In 2008, the Association's benevolent fund was investigated for accounting irregularities and the apparent involvement in the decision-making process of WPBSA officials. The decision to decline an application for a grant from Chris Small, a former player who retired due to Ankylosing spondylitis, was also criticised by several of the game's leading figures.

===Promotional activities===
A subsidiary promotions company, WPBSA Promotions Ltd, was founded in 1983. World Snooker has been successful in promoting the sport in China, a major growth area for the sport, and in other territories including Germany.

The World Snooker Federation logo

The 2008 Bahrain Championship was the first ranking tournament to be staged in the Middle East, which cost the organisation around £500,000 in prize money and organisational costs. One session at the event did not attract any audience, and the largest attendance for any of the sessions was 150. In 2019, World Snooker announced that there would be a ranking event in Saudi Arabia in 2020, the first in a ten-year series. Amnesty International criticised the announcement due to concerns about human rights in the country.

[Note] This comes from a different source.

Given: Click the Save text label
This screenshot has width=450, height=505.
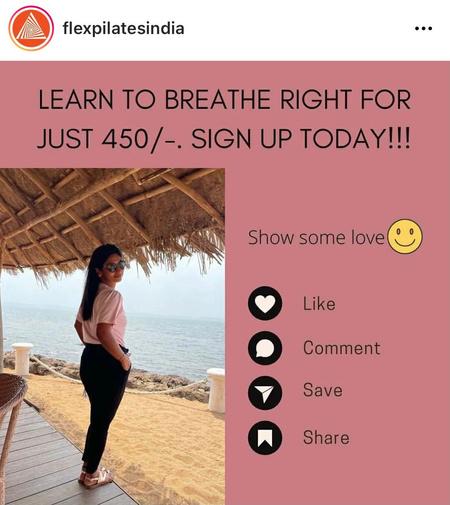Looking at the screenshot, I should 322,390.
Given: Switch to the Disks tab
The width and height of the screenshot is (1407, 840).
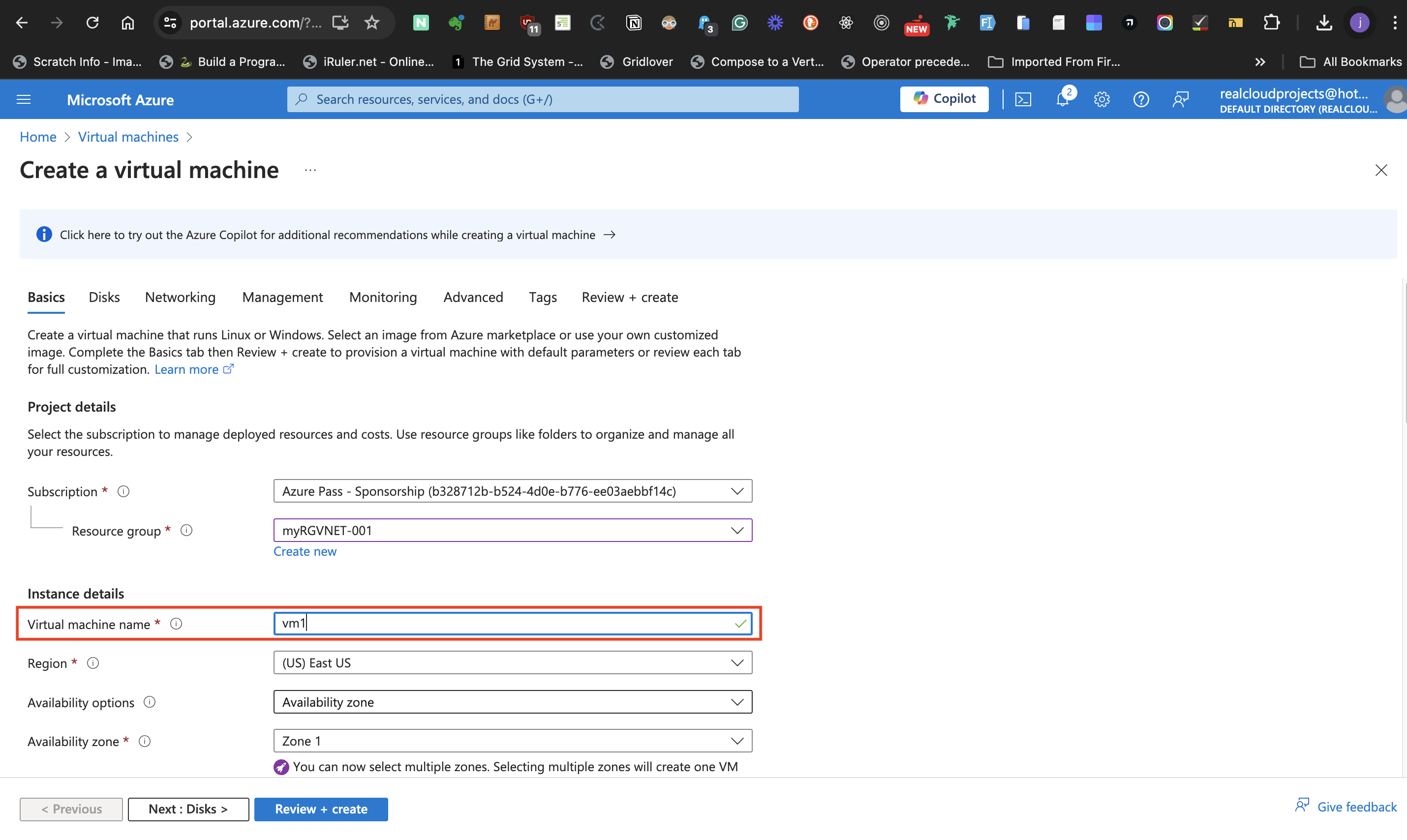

The WPBSA supports coaching in cue sports through an accredited programme, and in 2013 initiated the "Cue Zone into Schools" programme, which took scaled-down tables into schools and was intended to interest school children in taking up the game. In 2019, the WPBSA announced the creation of an all-party parliamentary group for snooker, chaired by Conor Burns, a Member of Parliament (MP).

In 2015, the Association submitted an unsuccessful bid for snooker to be played at the 2020 Summer Olympics in Tokyo. Another bid has been put forward for Paris 2024 through a branch of the association formed in 2017, the World Snooker Federation.